Pubblicato il 25/08/2016, 19:00 | Scritto da Tiziana Leone

Il terremoto, gli sguardi, le telecamere, il campanile e il vuoto

Nell’intera giornata davanti alla tv si srotola il racconto della tragedia che ha colpito il Centro-Italia, tra barelle, sguardi, lacrime e volti impassibili

 

Impassibile. Lo sguardo nel vuoto. Il vuoto di un paese, il suo, che non c’e più. Il vuoto di una famiglia, la sua, che non c’è più. Una figlia, una moglie. Il vuoto. E una parola sola: speriamo. Un uomo. E il suo sguardo fisso. Non una lacrima. Nessuna commozione. Il vuoto di un uomo che sta lì e aspetta. E spera. A vuoto. Diverso dagli altri che piangono. Scavano. Cercano. Si disperano. Corrono. Si muovono. Fanno. Telecamere che si infilano ovunque. In buchi neri che hanno inghiottito vite. Nelle crepe di case che restano li come pezzi di Lego che qualche bambino ha lasciato perché ha cambiato gioco. Negli occhi di quelli che piangono, che non credono, che distolgono lo sguardo per pudore. Giornalisti che domandano. Chiedono. Cosa prova? Chi ha perso? Com’è stata la prima scossa? E la seconda. E la terza? E stanotte dove dorme? Lei ha perso tutto? All’Aquila come ad Assisi. Stesse domande. Stesse risposte. Foto di famiglie distrutte. Termosifoni che penzolano nel vuoto. Il vuoto. Sempre lì. Immagini e immagini di macerie, sassi, pietre, sguardi, coperte e quel campanile fisso lì a guardarti anche se cambi canale. Il campanile. Dritto. Impalato. Mi piego, ma non mi spezzo. Sto lì. Voi scavate.

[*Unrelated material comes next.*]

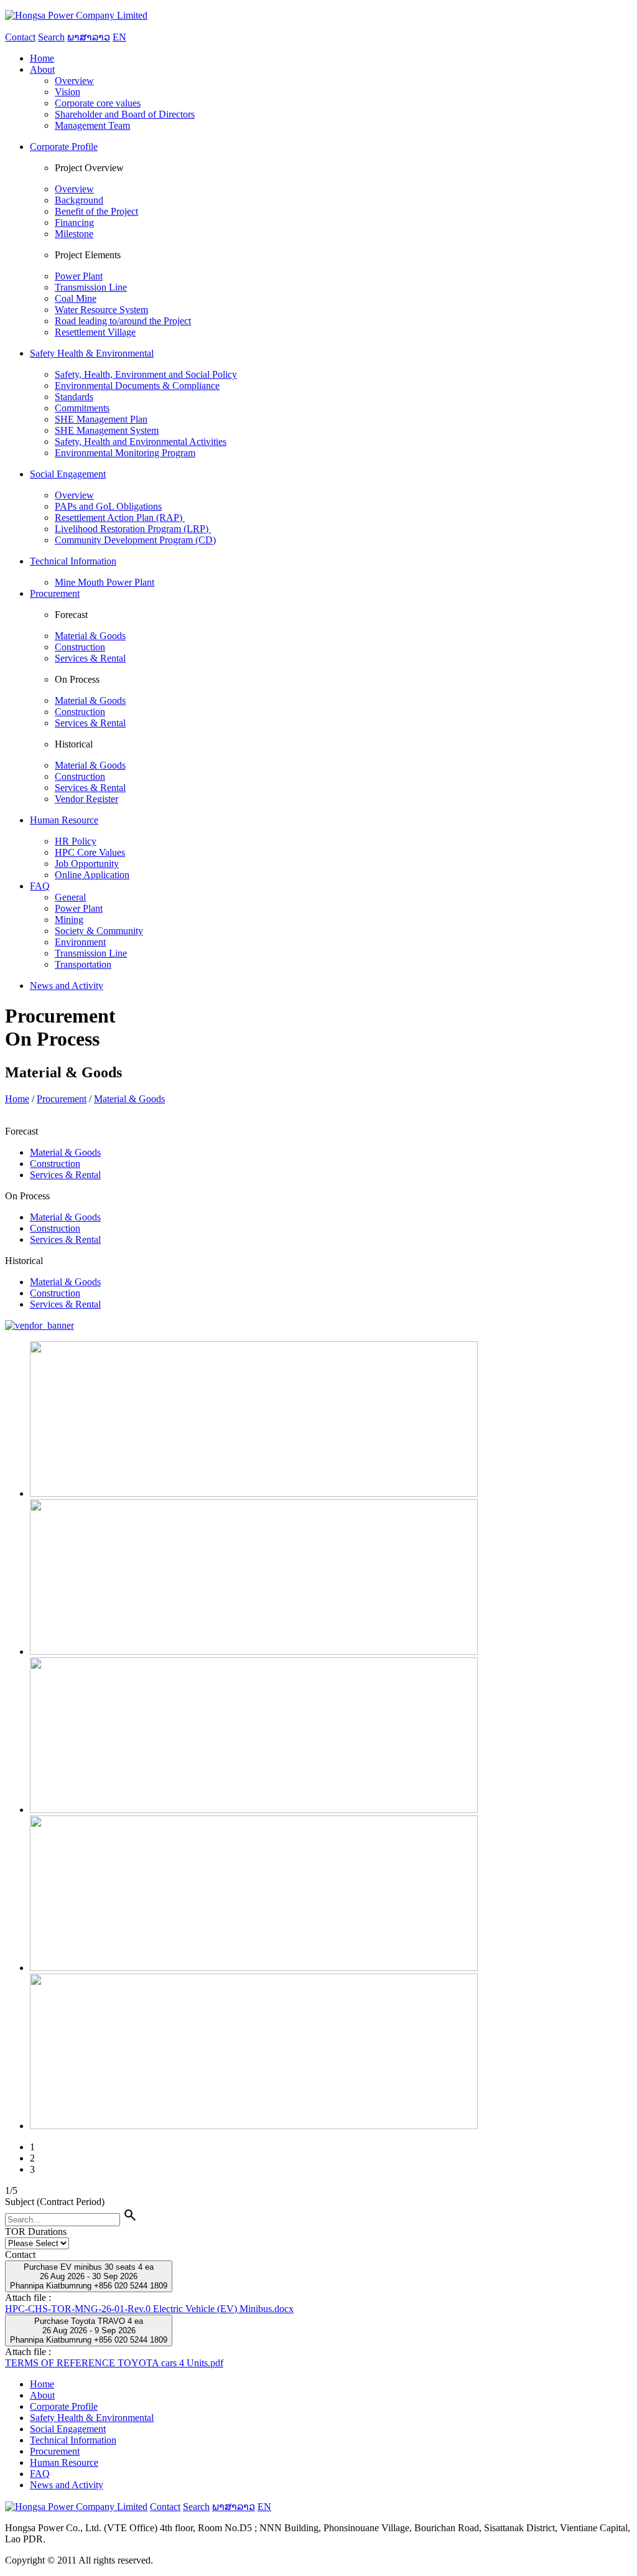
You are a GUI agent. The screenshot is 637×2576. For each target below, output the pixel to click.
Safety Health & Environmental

Il numero delle vittime, trenta, sessanta, novanta, centoventi. Si va avanti a multipli, dentro cui c’e il sottomultiplo dei bambini. I bambini. Quanti. Tanti. Troppi. Avranno capito mentre tutto crollava? Si saranno svegliati? Avranno cercato mamma? L’Inferno deve essere cosi. L’elenco di chi manca all’appello. All’hotel di turisti trenta persone. Alcuni vivi. Altri no. Un’intera famiglia in una sola casa. Cognati. Fratelli. Sorelle. Nipoti. Zii. Gradi di parentela che sgocciolano insieme al sudore di chi scava. Gli elicotteri volano, sotto, in mezzo al verde, il castello di sabbia rotto. Schiacciato. Sbriciolato. Il braccio di una signora anziana aspetta qualcuno che lo tiri fuori. Un uomo le parla. La rassicura. La tiene in vita. Il sindaco chiede aiuti. Non c’è più niente, non un supermercato, non un negozio. Abbiamo solo l’acqua. Uomini avvolti in coperte. Superstiti coperti dal tricolore. I soccorritori rifiatano. I cani cercano. Le barelle passano di mano in mano. Tende da allestire. Una vita da resettare. E di fronte il vuoto. Il vuoto di quell’uomo. Freddo. Impassibile. Sguardo perso in una sola parola: speriamo.